Friday Reading #28

The hot weather in the UK has been a delight, the rare feel of warmth is showing off our best and least pasty side…although there are a few lobsters about (there is even mention of lobsters in one of the articles posted below).  As well as being joyous weather wise, this week has also been good for interesting things I have read on the Internet. Topics covered this week are a real mixed bunch, Do things that don’t scale, design fiction pedagogy, unhappiness is good, and so is shyness, why we should all have something to hide, interviews with Vint Cerf and Marshall McLuhan, Cricket technology and the theory that all the Pixar films take place in the same universe. Get yourself an ice lolly and enjoy.

 

Do things that don’t scale

Startups building things for other startups have a big pool of potential users in the other companies we’ve funded, and none took better advantage of it than Stripe. At YC we use the term “Collison installation” for the technique they invented. More diffident founders ask “Will you try our beta?” and if the answer is yes, they say “Great, we’ll send you a link.” But the Collison brothers weren’t going to wait. When anyone agreed to try Stripe they’d say “Right then, give me your laptop” and set them up on the spot.

 

Design Fiction as Pedagogic Practice

What first seems like a good idea, can have unexpected, unintended and undesirable consequences. Use fiction as a way to think through a full range of possible consequences. The interesting (and often dangerous) impacts of objects happen on the outskirts of intention, like a ripple effect on reality. Pretend before you mess the world up.

 

A Case for the Pursuit of Unhappiness

Forgas’ idea is that a happy mood inclines you to feel that the world accords with your beliefs and emotions. Conversely, he argues, unhappiness inclines you to think that the world doesn’t match your inner state—so you’d better adjust. Accordingly, a happy mood inclines people to pay less attention to detail, rely more on stereotypes, give credence to what they’re told and even to argue less effectively.

 

The crystalline wall

Shyness is something different: a longing for connection with other people which is foiled by fear and awkwardness. The danger in simply accepting it, as Cain urges us to do with introversion, is that shyness can easily turn into a self-fulfilling persona — the pose becomes part of you, like a mask that melds with your face.

 

We Should All Have Something To Hide

Over the past year, there have been a number of headline-grabbing legal changes in the US, such as the legalization of marijuana in CO and WA, as well as the legalization of same-sex marriage in a growing number of US states. […] What’s often overlooked, however, is that these legal victories would probably not have been possible without the ability to break the law.

 

Internet pioneer Vint Cerf talks online privacy, Google Glass and the future of libraries

“I just moved to London and I’ve already been accepted by Barclaycard. And you know that reader they send you (a personal device required to log into your Internet banking account), I was thinking ‘what’s that?’. Now I understand that this is two-factor authentication right there, and I’m damned impressed. And I’m also impressed that people are actually using it, because it’s slightly annoying having to carry one around with you.”

 

The lost Marshall McLuhan tapes

Newman: What’s ahead? What is the most surprising trend we can expect?

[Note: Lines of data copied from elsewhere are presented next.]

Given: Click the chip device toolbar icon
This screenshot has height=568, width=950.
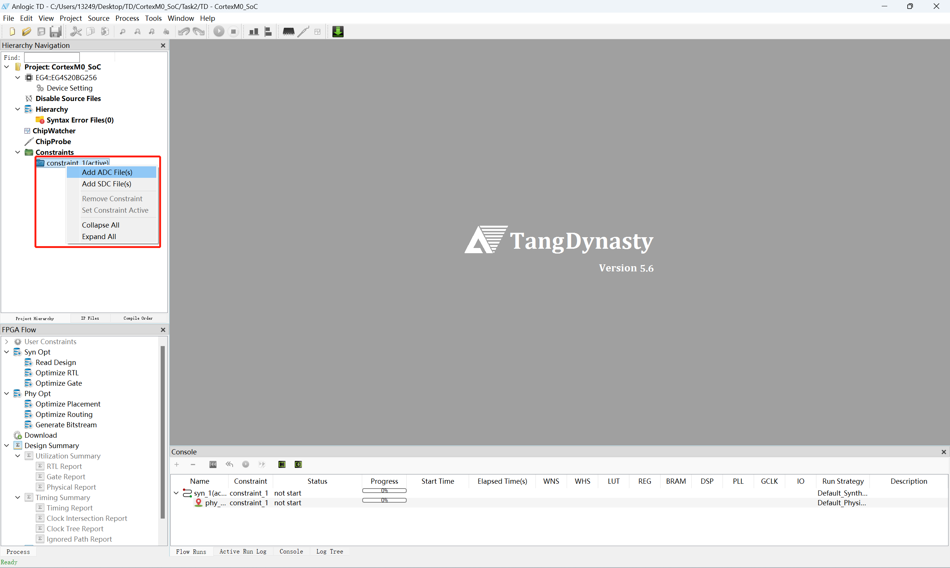Looking at the screenshot, I should click(x=288, y=31).
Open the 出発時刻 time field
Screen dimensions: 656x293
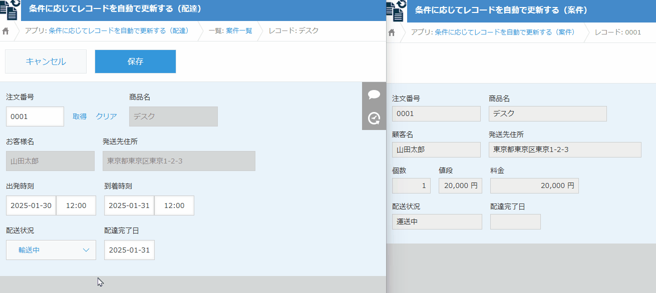tap(76, 206)
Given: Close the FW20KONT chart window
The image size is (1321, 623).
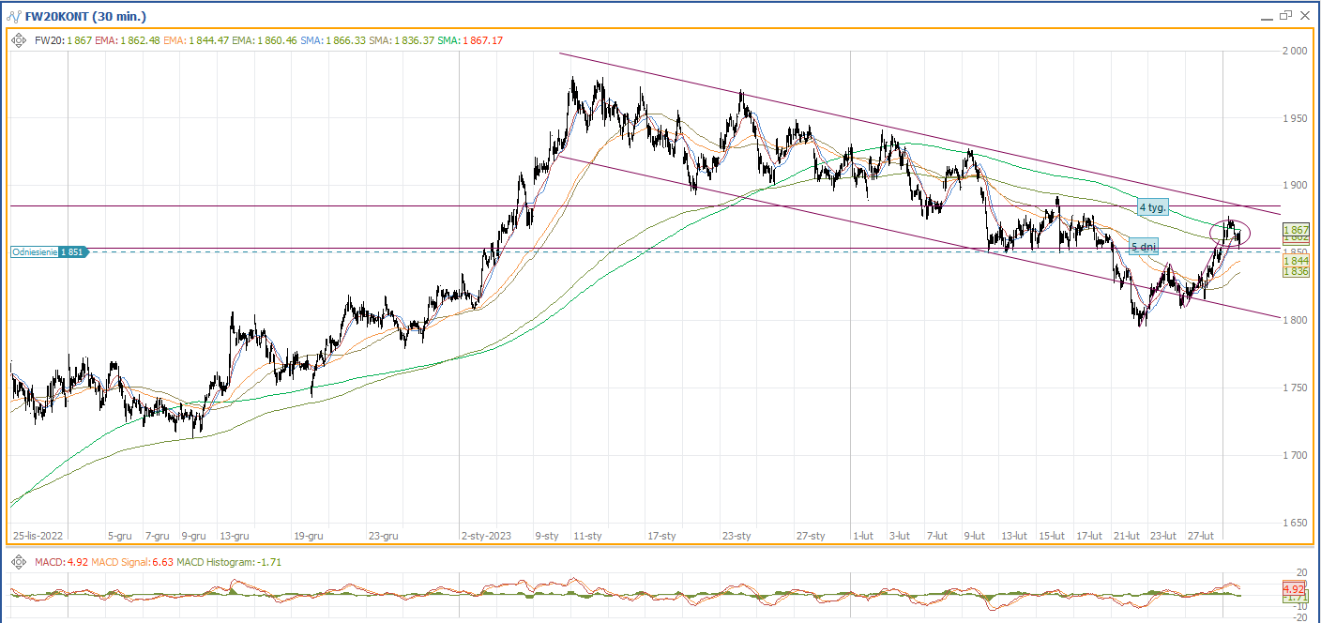Looking at the screenshot, I should (x=1304, y=16).
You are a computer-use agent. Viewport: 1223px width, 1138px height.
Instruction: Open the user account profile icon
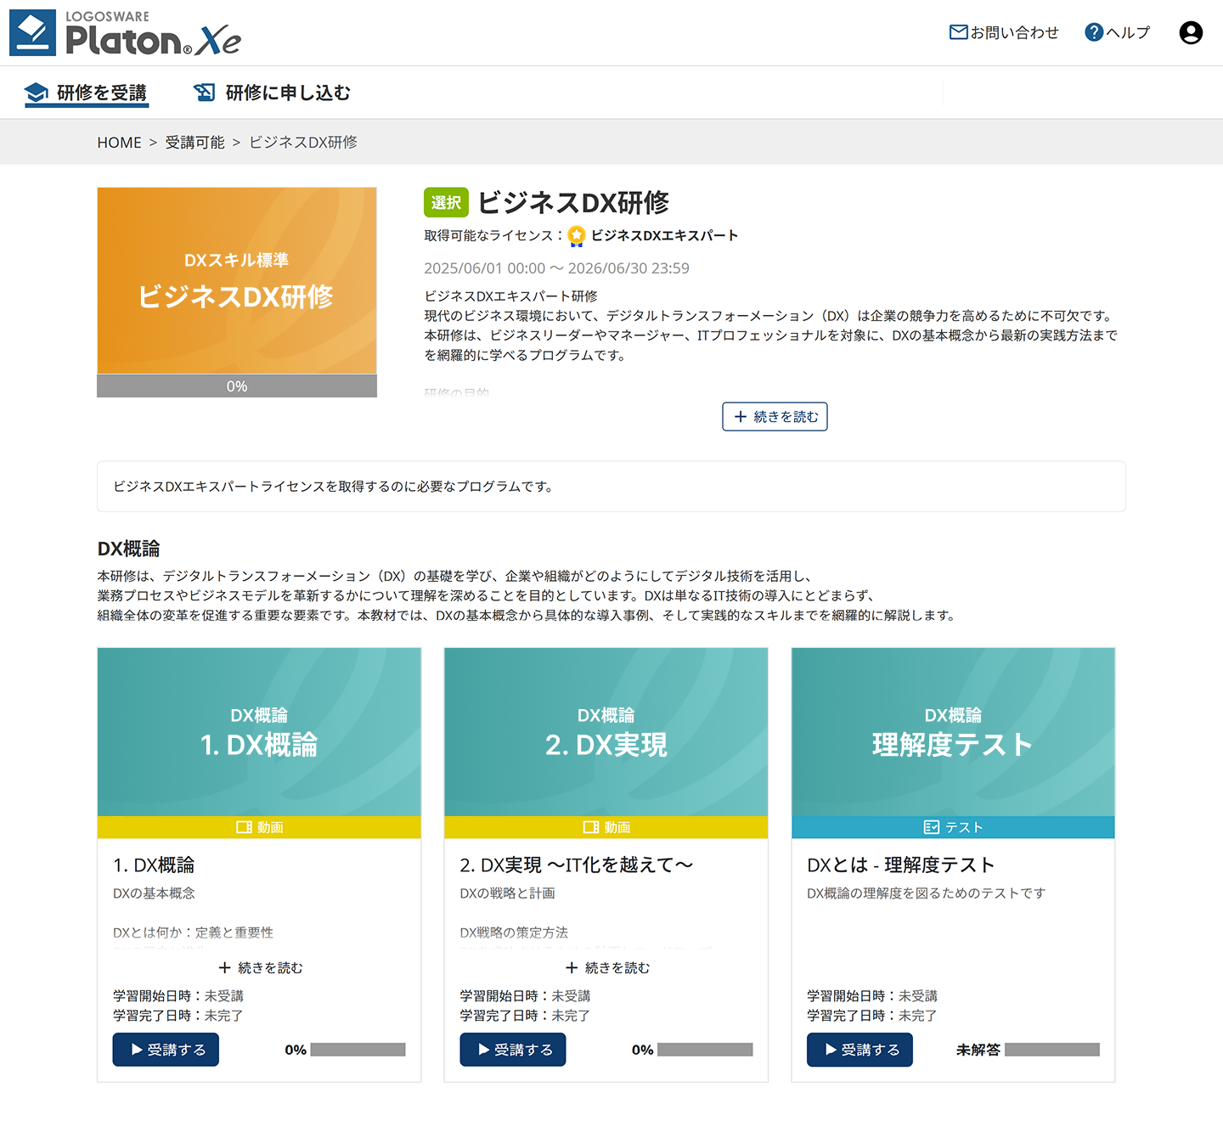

McLuhan: The biggest job in the world will be espionage. Around the world, people are spending more and more of their time watching the other guy. Espionage at the speed of light will become the biggest business in the world. But the CIA and the FBI are really old hat using old hardware by comparison to what’s coming, in which everybody earns pocket money by watching his own mom and dad or his brothers and sisters.

 

Test Match Special and Technological Agency

A number of different approaches, one based on Hawk-Eye, another using chips implanted in footballs, are currently under trial. However, Blatter has long opposed these, based partly on their accuracy, but also going on the record to say that “Other sports regularly change the laws of the game to react to the new technology. … We don’t do it and this makes the fascination and the popularity of football”. What underlies this statement is a fundamental belief that sport is a human undertaking, with all the confusion, fallibility and debate that that involves.

 

The Pixar Theory

Every Pixar movie is connected. I explain how, and possibly why. Several months ago, I watched a fun-filled video on Cracked.com that introduced the idea (at least to me) that all of the Pixar movies actually exist within the same universe. Since then, I’ve obsessed over this concept, working to complete what I call “The Pixar Theory,” a working narrative that ties all of the Pixar movies into one cohesive timeline with a main theme. This theory covers every Pixar production since Toy Story. 

 

Another week done, enjoy the sun, fingers crossed for England to win the second test and tell your email obsessed friends to subscribe and your cooler RSS using friends to add this feed. Bye.

Comments

Rossington Stanley says:

Kudos on the hover text

Aden Davies says:

How nice for someone to notice. Thank you.